Committee members repeatedly cited reported transactions and figures discussed in testimony: Murphy cited reporting that President Trump had pocketed at least $350,000,000 from a Trump "meme coin" while investors lost an estimated $2,000,000,000; witnesses described a reported $2,000,000,000 Abu Dhabi investment tied to a Trump-affiliated stablecoin; and testimony referenced large concentrated wallet holdings of "Trump coin." Members also raised examples of post-election price swings in tokens such as Bitcoin and Dogecoin.

The hearing produced no formal votes. Instead, witnesses and members urged legislative clarifications and stronger enforcement. Massad urged Congress to "keep it simple" in statute so agencies can develop technical rules; Murphy and Hauser urged a ban on officials' ownership of crypto; Hayes and other witnesses urged that state regulators and private litigation remain available avenues of redress.

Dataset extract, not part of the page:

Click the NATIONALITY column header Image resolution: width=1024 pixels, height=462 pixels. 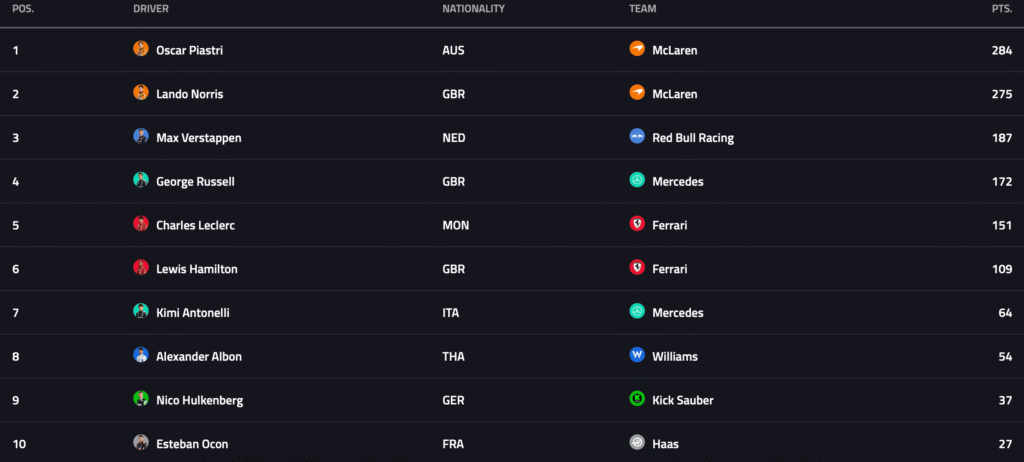point(473,9)
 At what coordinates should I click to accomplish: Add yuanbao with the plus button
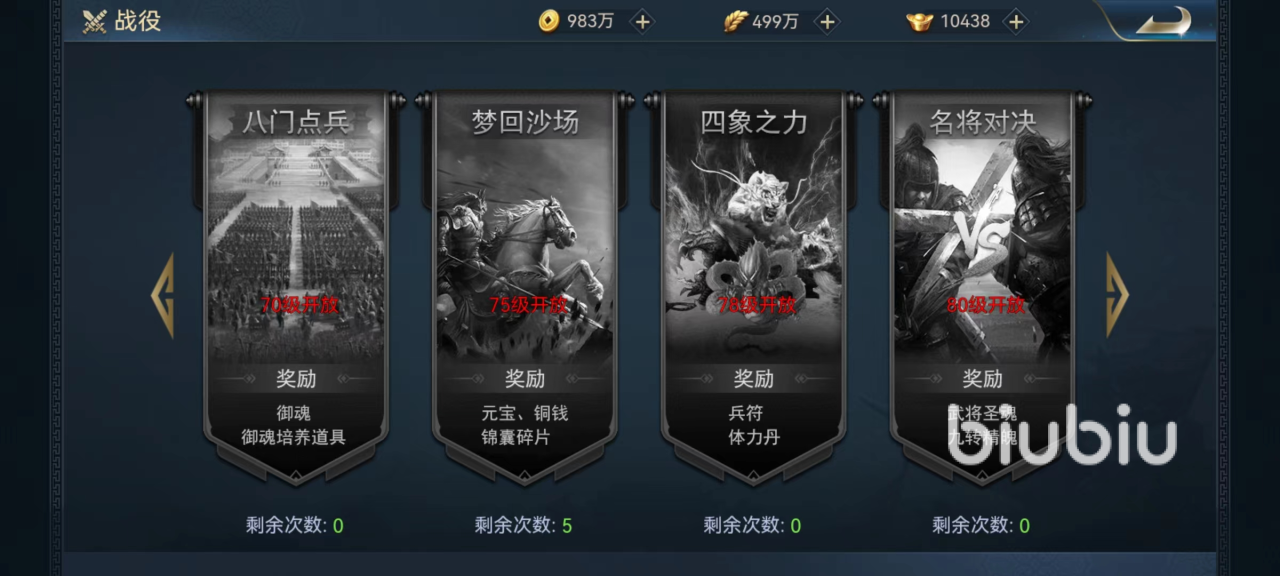click(x=1015, y=21)
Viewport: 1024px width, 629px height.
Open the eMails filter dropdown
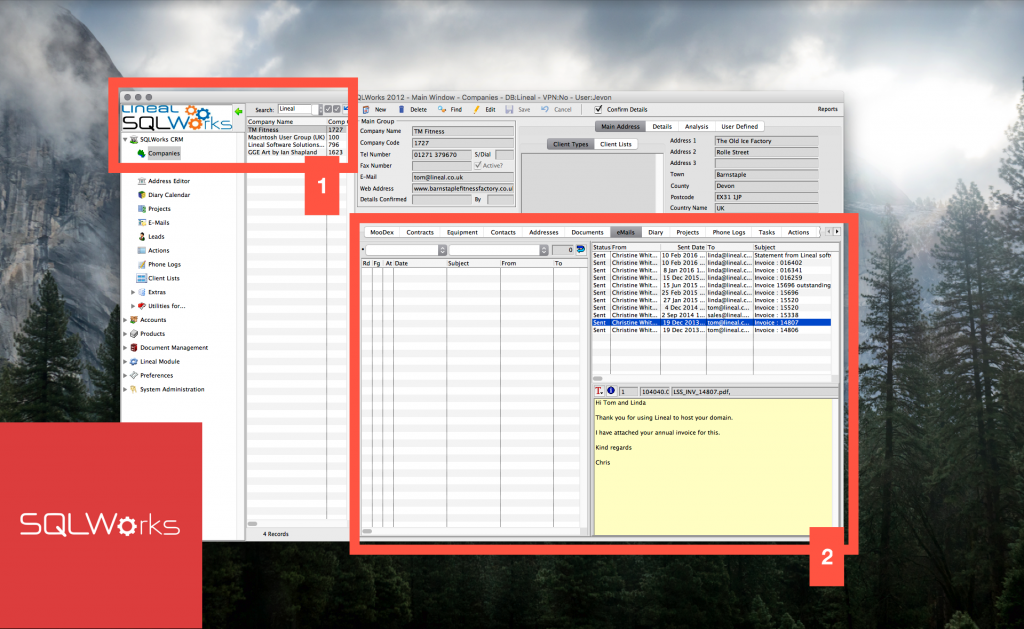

Ranking Member Waters closed by saying that regulatory definitions and market-structure work can be resolved but that "Trump's corruption" must be addressed with guardrails. The committee did not adopt or advance legislation during the session; members indicated continued oversight and drafting work on stablecoin and market-structure proposals.

The hearing combined ethics concerns tied to a sitting president's crypto activities with technical and policy discussion about how to regulate digital-asset markets, from identity and custody to prudential treatment of stablecoins.

Ending: Witnesses and members left the roundtable with a shared emphasis on stronger transparency, enforcement and consideration of a statutory ban on officials owning or marketing crypto assets, and with differing views on whether to prioritize new criminal or constitutional enforcement actions, agency rulemaking, or statutory market-structure changes.